For this exercise, reproduce only the lines from the one holding "is (588, 891)." through the final line of the data below, exactly, and omit pictures.

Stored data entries
┌──
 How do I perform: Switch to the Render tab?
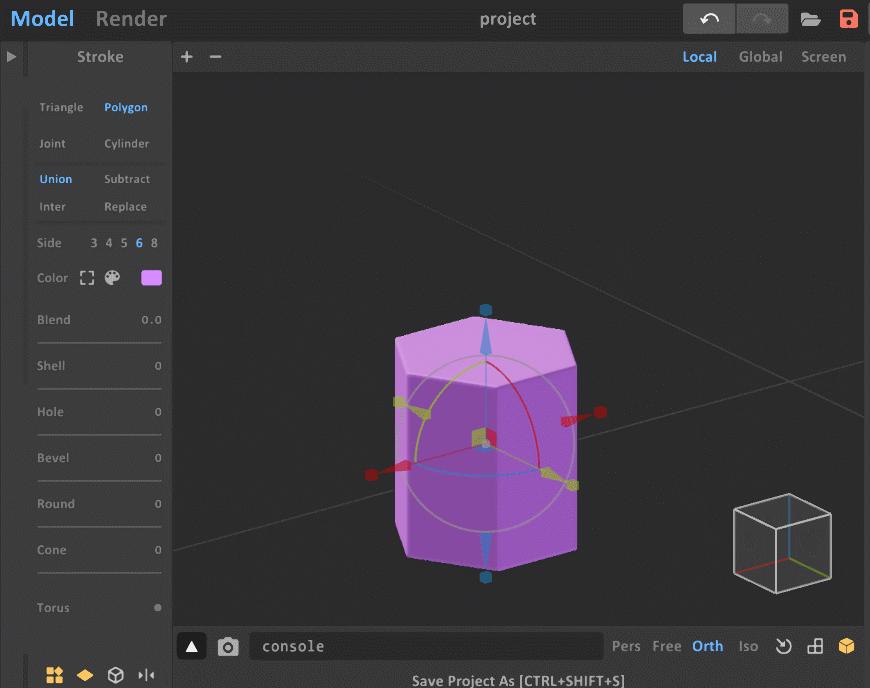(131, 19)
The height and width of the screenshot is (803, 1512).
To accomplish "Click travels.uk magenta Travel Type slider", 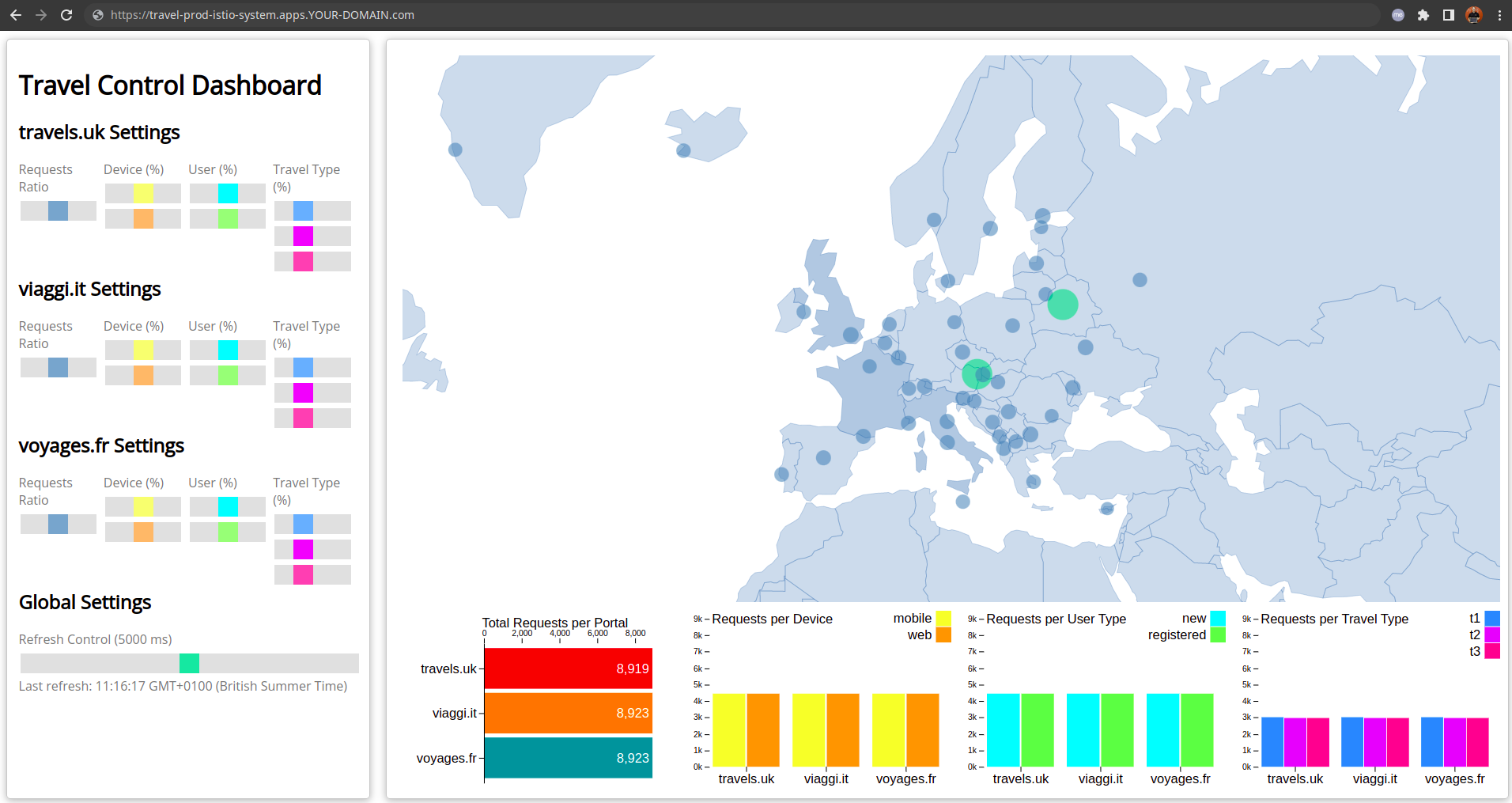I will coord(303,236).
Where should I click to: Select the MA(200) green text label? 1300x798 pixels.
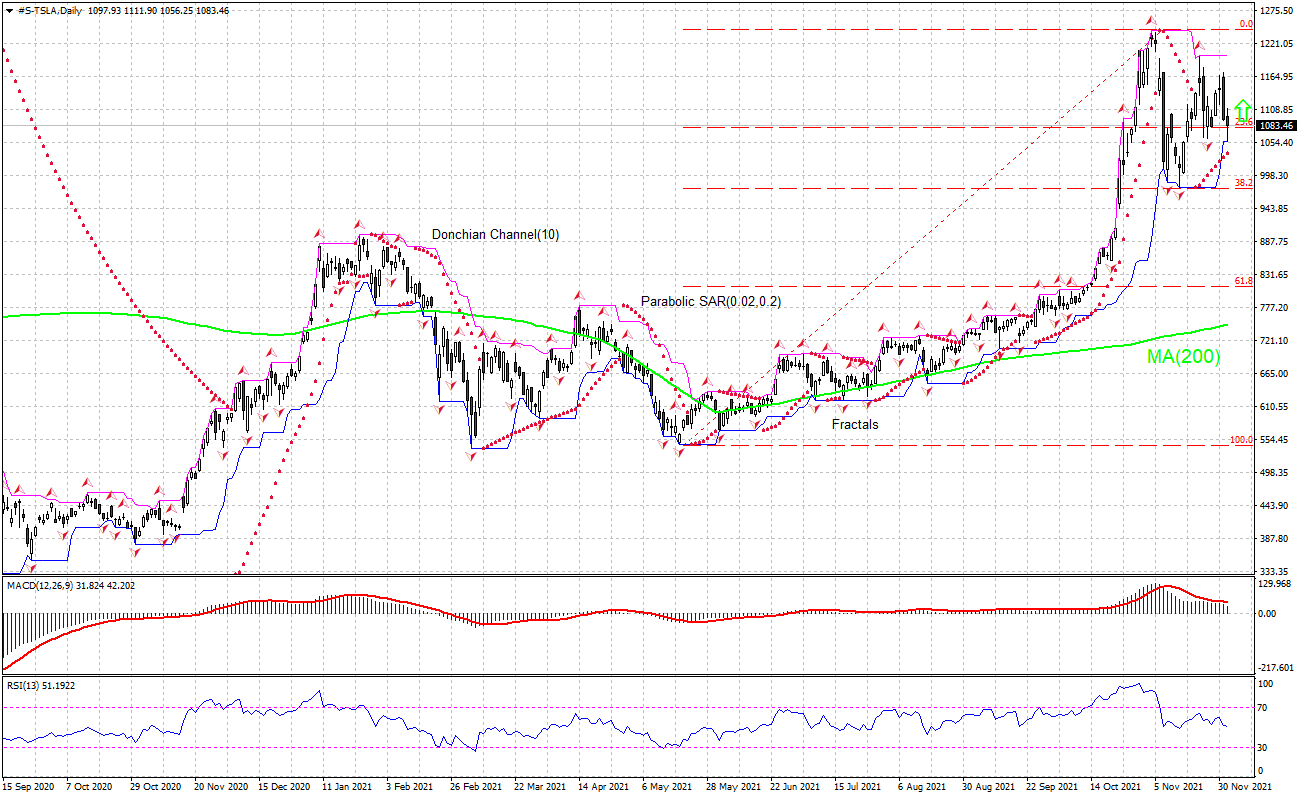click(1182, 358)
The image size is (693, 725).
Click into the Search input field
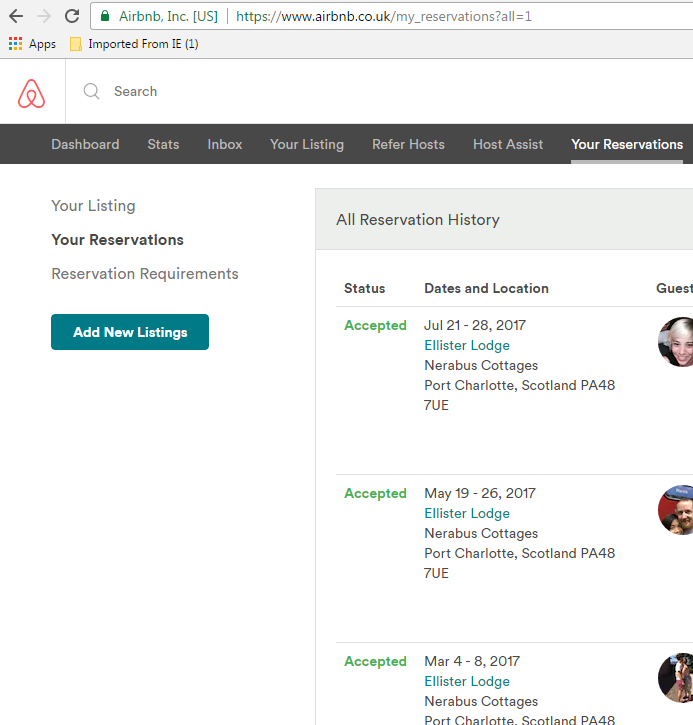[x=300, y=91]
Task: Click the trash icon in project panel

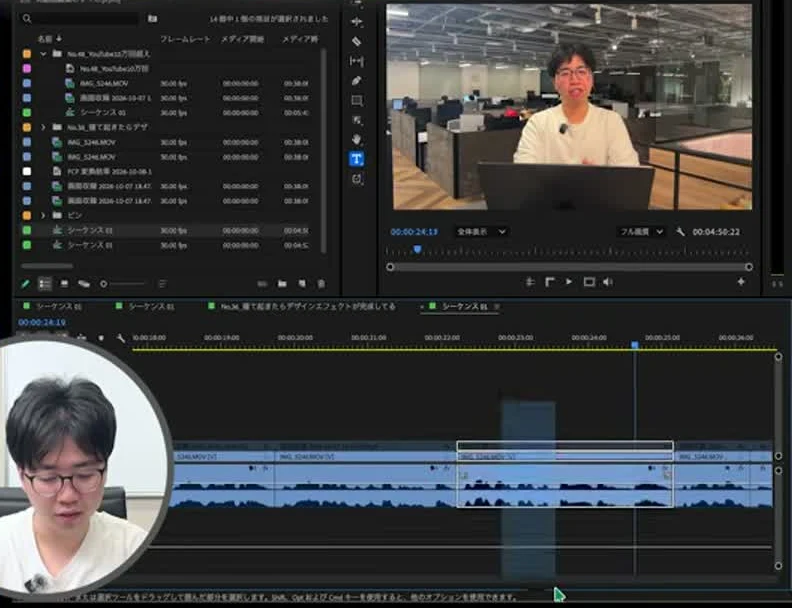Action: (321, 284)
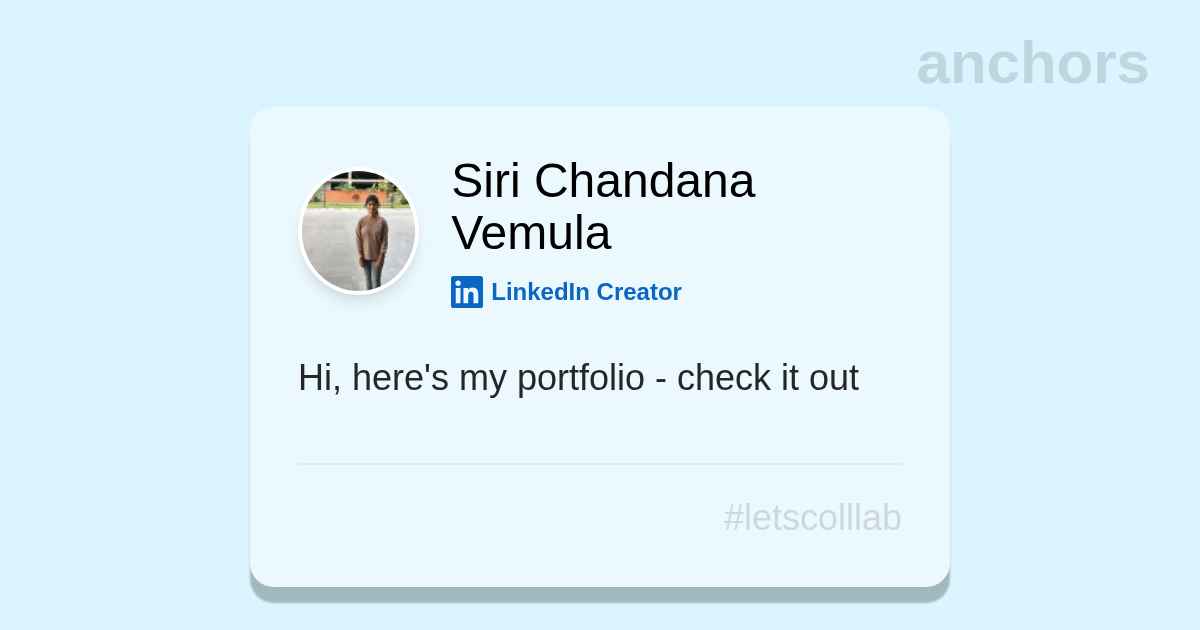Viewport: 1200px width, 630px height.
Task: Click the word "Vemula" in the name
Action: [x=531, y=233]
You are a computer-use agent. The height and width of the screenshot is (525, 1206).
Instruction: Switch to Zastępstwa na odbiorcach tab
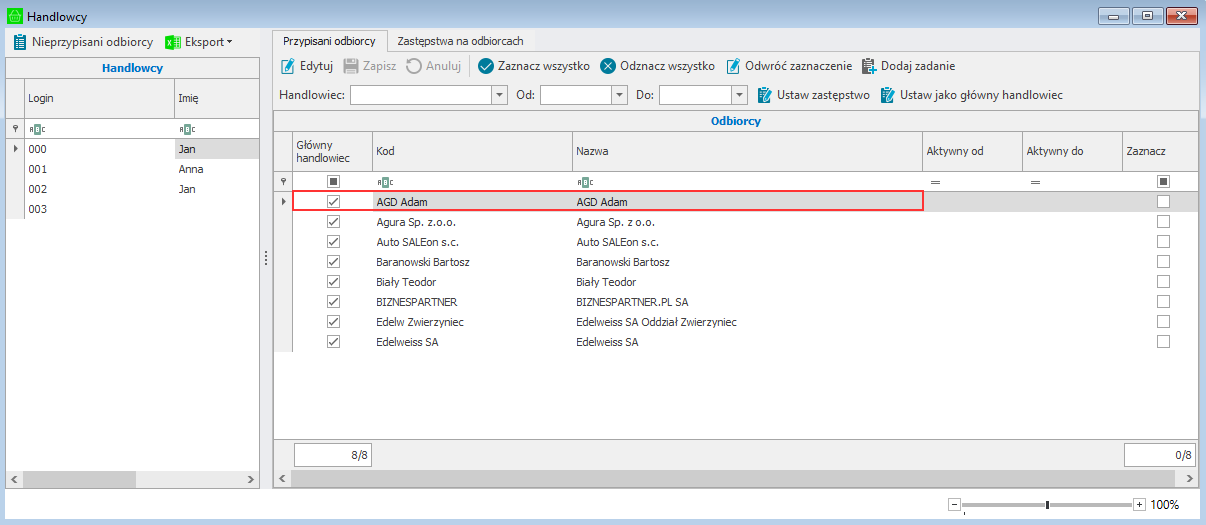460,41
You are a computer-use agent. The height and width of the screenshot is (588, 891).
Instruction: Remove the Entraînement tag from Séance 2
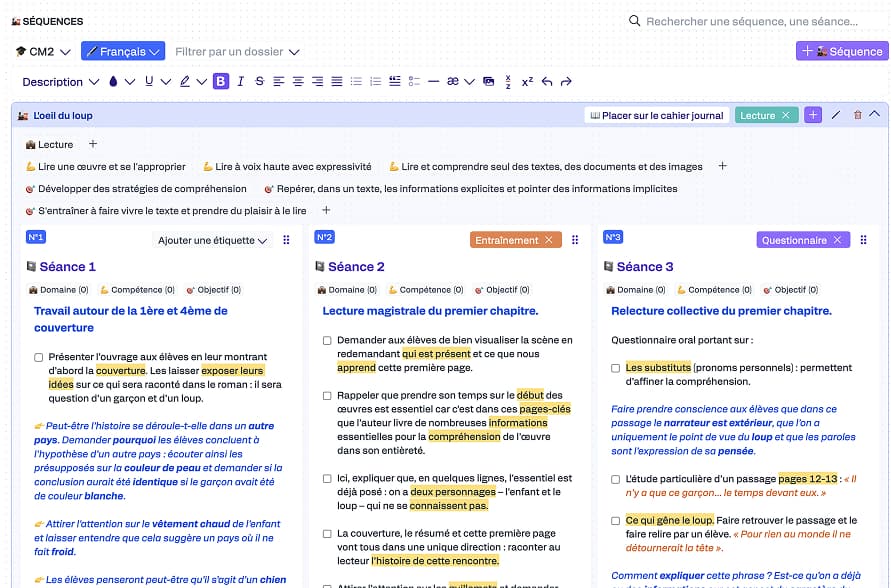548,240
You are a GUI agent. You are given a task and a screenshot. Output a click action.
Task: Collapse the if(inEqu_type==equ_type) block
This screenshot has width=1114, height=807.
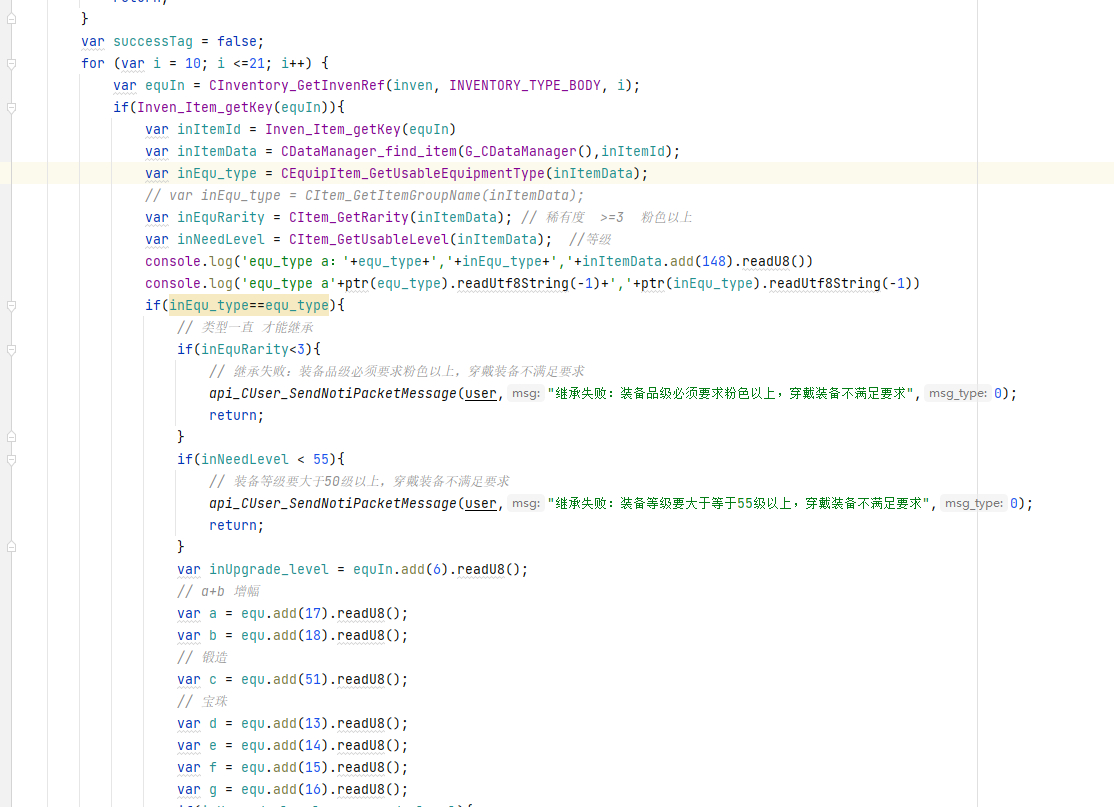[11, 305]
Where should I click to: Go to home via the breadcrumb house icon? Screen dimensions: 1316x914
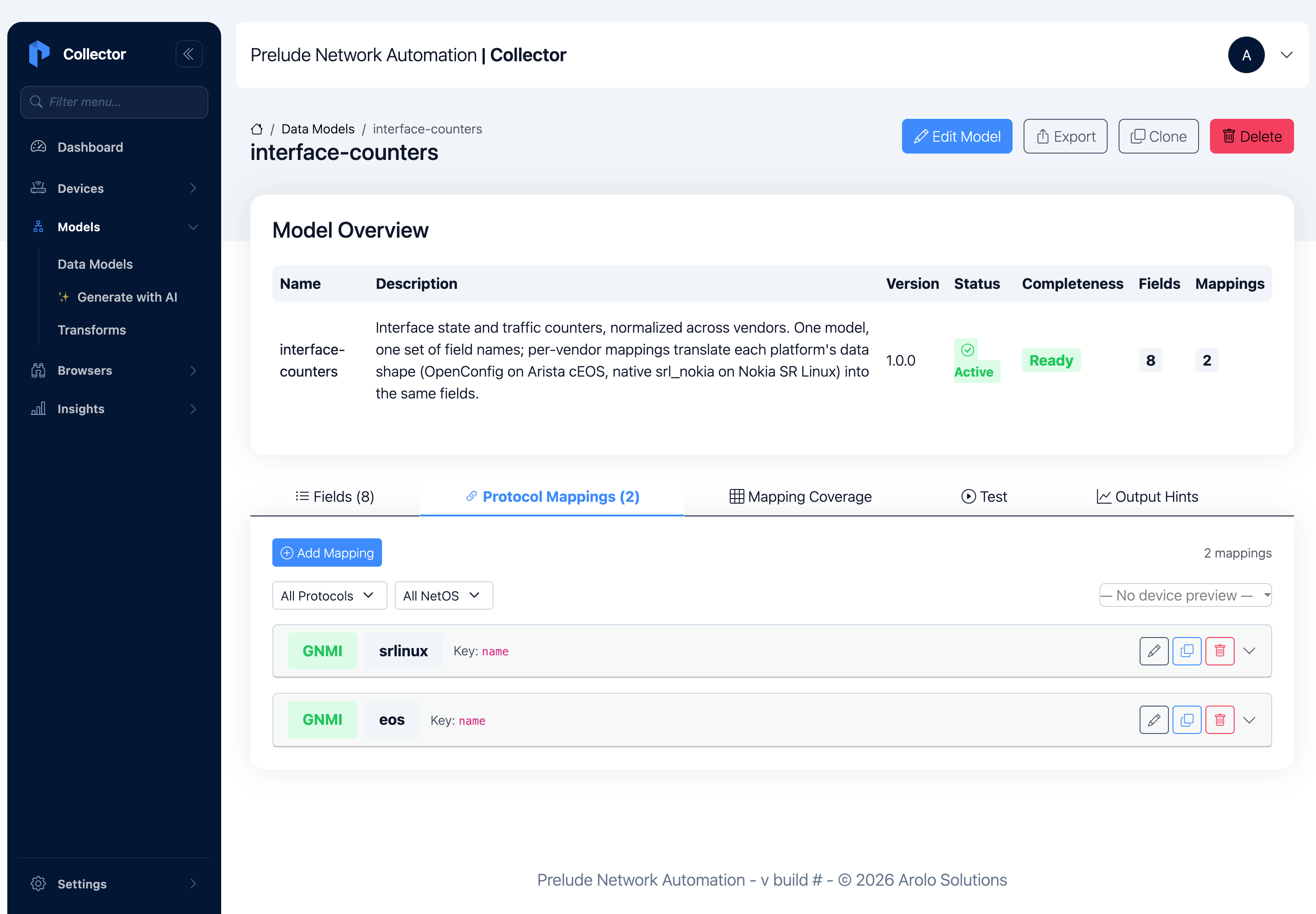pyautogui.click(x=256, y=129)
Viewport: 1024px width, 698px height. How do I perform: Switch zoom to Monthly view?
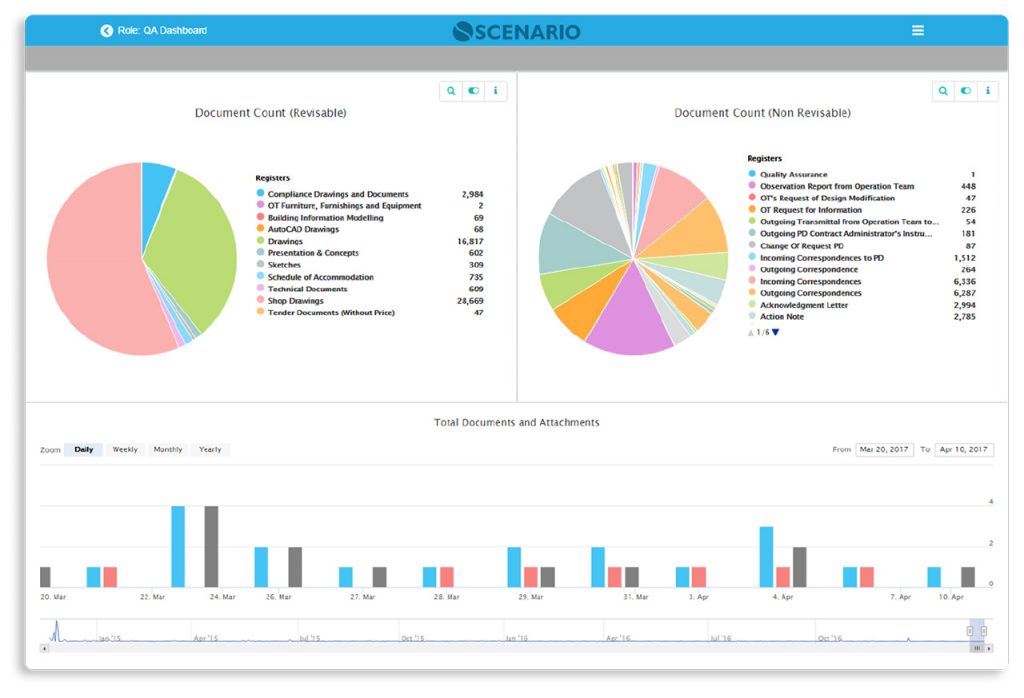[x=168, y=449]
└──
> [Answer section]
You are a computer-use agent. The height and width of the screenshot is (588, 891).
Instruction: Remove the Entraînement tag from Séance 2
548,240
You are a GUI agent. You are given a task and a screenshot. Output a click action.
Task: Collapse the if(inEqu_type==equ_type) block
This screenshot has width=1114, height=807.
[11, 305]
Where should I click to: Go to home via the breadcrumb house icon? Screen dimensions: 1316x914
pyautogui.click(x=256, y=129)
Viewport: 1024px width, 698px height. How do I perform: Switch zoom to Monthly view?
[x=168, y=449]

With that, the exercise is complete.